A decrease in platelets was actually noted as an adverse effect in earlier failed phase 2 trials of imetelstat in people with breast and lung cancer. Yet, whereas this is an unwanted side effect for solid tumors, it’s exactly the desired effect for some blood cancers, in which the bone marrow produces an excess of blood cells. In addition to thrombocythemia, this is seen in multiple myeloma. Also last month, Geron published an abstract in the journal Blood reporting that, in eight of nine patients with multiple myeloma who took imetelstat, the number of circulating cancer stem cells decreased approximately fourfold on average over the course of two months.

Buoyed by all these recent findings, Geron plans to advance imetelstat for hematological malignancies as its lead therapeutic candidate, according to a company announcement made on 3 December.

But the company is not giving up entirely on solid tumors quite yet. In a recent conference call with analysts, Geron revealed subgroup analyses from a failed lung cancer trial showing that imetelstat was most effective in people whose lung tumors had the shortest telomeres at the outset of the study.
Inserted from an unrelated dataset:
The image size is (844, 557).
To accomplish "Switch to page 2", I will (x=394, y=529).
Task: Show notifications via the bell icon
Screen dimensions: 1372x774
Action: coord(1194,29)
Following up on this observation, Geron scientists are now planning to study tumor banks to identify other subtypes of solid tumors with routinely short telomeres that may respond optimally to imetelstat. They also hope to develop a companion diagnostic test that could be marketed in conjunction with imetelstat to determine telomere length.

From chromosome cap to thinking cap

In another tactic, Geron is combining imetelstat with other agents. In a phase 1 trial involving ten women with breast cancer reported at the annual San Antonio Breast Cancer Symposium last month in Texas, Brittney-Shea Herbert and her colleagues at the Indiana University School of Medicine in Indianapolis gave imetelstat together with Herceptin (trastuzumab) to women who didn’t respond to the antibody therapy alone. “By adding imetelstat to their regimen, we are seeing decreases in HER2 like we would expect for Herceptin-sensitive patients,” says Herbert.
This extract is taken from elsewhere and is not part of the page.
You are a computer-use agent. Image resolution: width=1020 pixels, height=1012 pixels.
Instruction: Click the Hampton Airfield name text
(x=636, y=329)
Meanwhile, GV1001, which was licensed to South Korea’s KAEL-GemVax in 2008, is now in phase 3 testing for the treatment of non–small-cell lung cancer and of pancreatic cancer in combination with chemotherapy, rather than alone as the previous failed trial was designed, and other telomerase vaccines, including products from France’s Vaxon Biotech and New Jersey’s Merck, are earlier in clinical development. All these vaccines encode peptide fragments of hTERT, a catalytic subunit of the telomerase enzyme. In addition, Japan-based Oncolys has completed phase 1 trials of telomelysin, an oncolytic vaccine designed to stop expression of telomerase by enoding an hTERT promoter.

“We still think of telomerase as the Achilles’ heel of cancer,” says Herbert. “It’s just a matter of optimizing the delivery methods and drug combinations.”